President John F. Kennedy was assassinated as he traveled in an open-top car in a motorcade in Dallas, Texas on Friday at 12:30 pm,CST (1:30 pm EST) November 22, 1963; Texas Governor John Connally was also injured. Within two hours, Lee Harvey Oswald was arrested for the murder of Dallas policeman J.D. Tippit and arraigned that evening. At 1:35 am Saturday, Oswald was arraigned for murdering the President. At 11:21 am, Sunday, November 24, 1963, nightclub owner Jack Ruby shot and killed Oswald as he was being transferred to the county jail.

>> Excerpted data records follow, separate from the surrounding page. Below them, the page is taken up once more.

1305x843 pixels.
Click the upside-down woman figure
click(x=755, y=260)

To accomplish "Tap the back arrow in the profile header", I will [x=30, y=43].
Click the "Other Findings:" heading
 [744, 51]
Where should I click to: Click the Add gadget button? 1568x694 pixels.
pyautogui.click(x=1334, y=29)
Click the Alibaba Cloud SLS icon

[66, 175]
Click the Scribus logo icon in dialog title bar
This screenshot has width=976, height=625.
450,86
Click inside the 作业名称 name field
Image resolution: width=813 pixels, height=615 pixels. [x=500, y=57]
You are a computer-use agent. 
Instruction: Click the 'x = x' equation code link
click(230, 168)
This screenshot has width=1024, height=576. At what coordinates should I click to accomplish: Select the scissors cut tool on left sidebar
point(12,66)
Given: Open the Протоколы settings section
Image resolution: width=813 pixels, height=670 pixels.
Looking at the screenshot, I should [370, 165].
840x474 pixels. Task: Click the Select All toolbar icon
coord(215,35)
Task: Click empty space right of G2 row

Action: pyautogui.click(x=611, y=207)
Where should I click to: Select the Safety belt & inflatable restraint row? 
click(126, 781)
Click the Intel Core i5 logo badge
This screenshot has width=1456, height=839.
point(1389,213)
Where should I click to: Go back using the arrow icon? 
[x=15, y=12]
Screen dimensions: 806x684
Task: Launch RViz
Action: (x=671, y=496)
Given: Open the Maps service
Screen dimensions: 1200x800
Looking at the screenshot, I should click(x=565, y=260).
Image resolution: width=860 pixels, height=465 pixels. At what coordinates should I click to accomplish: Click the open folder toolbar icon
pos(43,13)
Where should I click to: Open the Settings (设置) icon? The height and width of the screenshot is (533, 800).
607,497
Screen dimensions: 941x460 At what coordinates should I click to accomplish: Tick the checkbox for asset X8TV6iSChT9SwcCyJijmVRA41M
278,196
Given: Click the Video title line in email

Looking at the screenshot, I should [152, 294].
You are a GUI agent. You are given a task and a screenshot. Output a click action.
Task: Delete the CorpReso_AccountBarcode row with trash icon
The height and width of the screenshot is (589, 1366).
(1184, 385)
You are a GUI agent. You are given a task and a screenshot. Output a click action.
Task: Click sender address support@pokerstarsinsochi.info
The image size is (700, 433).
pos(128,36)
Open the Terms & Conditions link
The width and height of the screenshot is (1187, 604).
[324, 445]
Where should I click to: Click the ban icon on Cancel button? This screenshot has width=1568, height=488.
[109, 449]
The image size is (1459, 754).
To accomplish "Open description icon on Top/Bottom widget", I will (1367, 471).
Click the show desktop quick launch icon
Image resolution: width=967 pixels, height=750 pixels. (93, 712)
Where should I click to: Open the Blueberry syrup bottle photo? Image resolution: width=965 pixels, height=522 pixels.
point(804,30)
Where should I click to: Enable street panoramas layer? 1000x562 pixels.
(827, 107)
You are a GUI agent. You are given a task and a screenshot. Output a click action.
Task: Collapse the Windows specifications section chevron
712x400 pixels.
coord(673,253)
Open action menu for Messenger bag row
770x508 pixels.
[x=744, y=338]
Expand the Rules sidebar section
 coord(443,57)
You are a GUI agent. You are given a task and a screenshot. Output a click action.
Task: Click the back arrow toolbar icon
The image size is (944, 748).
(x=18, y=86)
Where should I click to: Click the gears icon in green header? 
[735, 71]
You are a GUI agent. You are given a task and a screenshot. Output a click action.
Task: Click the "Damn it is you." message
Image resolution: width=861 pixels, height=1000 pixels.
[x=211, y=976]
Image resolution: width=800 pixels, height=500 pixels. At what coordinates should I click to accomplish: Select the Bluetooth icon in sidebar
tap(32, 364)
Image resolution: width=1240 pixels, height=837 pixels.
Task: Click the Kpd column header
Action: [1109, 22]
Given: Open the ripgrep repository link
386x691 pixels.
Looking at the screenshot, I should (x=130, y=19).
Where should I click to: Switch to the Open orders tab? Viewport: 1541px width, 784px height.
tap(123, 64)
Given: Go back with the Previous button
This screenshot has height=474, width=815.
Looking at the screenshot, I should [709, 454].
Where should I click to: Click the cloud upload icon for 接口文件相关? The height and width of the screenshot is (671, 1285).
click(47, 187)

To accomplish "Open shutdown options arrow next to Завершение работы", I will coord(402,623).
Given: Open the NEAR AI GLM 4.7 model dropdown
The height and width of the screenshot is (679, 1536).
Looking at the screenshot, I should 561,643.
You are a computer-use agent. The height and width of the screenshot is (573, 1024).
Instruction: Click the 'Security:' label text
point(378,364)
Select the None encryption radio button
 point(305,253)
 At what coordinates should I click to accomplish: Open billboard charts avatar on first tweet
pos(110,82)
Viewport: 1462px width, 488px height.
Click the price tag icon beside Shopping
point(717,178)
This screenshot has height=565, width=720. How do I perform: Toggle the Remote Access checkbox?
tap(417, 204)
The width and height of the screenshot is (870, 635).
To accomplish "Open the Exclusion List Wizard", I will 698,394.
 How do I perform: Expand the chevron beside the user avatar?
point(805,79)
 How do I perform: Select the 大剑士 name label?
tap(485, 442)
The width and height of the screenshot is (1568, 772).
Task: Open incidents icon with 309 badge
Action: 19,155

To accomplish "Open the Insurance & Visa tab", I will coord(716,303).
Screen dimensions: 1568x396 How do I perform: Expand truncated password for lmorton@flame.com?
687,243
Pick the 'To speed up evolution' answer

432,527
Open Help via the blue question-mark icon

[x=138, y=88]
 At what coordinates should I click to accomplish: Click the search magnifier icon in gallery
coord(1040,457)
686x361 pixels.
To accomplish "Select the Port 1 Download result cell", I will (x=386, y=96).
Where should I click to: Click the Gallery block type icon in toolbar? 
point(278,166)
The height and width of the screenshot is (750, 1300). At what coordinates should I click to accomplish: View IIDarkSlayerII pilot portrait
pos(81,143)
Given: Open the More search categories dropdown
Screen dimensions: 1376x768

Immediately after the shooting, many people suspected that the assassination was part of a larger plot. Ruby's shooting of Oswald compounded initial suspicions. Mark Lane has been described as writing "the first literary shot" among conspiracy theorists with his article in the December 19, 1963 edition of the National Guardian, "Defense Brief for Oswald". Published in May 1964, Thomas Buchanan's Who Killed Kennedy? has been credited as the first book alleging a conspiracy.

In 1964, the Warren Commission concluded that Oswald acted alone and that no credible evidence supported the contention that he was involved in a conspiracy to assassinate the president. The Commission also indicated that Dean Rusk, the Secretary of State; Robert S. McNamara, the Secretary of Defense; C. Douglas Dillon, the Secretary of the Treasury; Robert F. Kennedy, the Attorney General; J. Edgar Hoover, the Director of the FBI; John A. McCone, the Director of the CIA; and James J. Rowley, the Chief of the Secret Service, each independently reached the same conclusion on the basis of information available to them.

In 1979, the United States House Select Committee on Assassinations (HSCA) agreed with the Warren Commission that Oswald assassinated Kennedy, but concluded that the Commission's report and the original FBI investigation were seriously flawed. The HSCA concluded that at least four shots were fired with a "high probability" that two gunmen fired at the President, and that a conspiracy was probable. The HSCA stated that "the Warren Commission failed to investigate adequately the possibility of a conspiracy to assassinate the President."

The Ramsey Clark Panel and the Rockefeller Commission both supported the Warren Commission's conclusions, while New Orleans District Attorney Jim Garrison unsuccessfully prosecuted Clay Shaw for conspiring to assassinate Kennedy.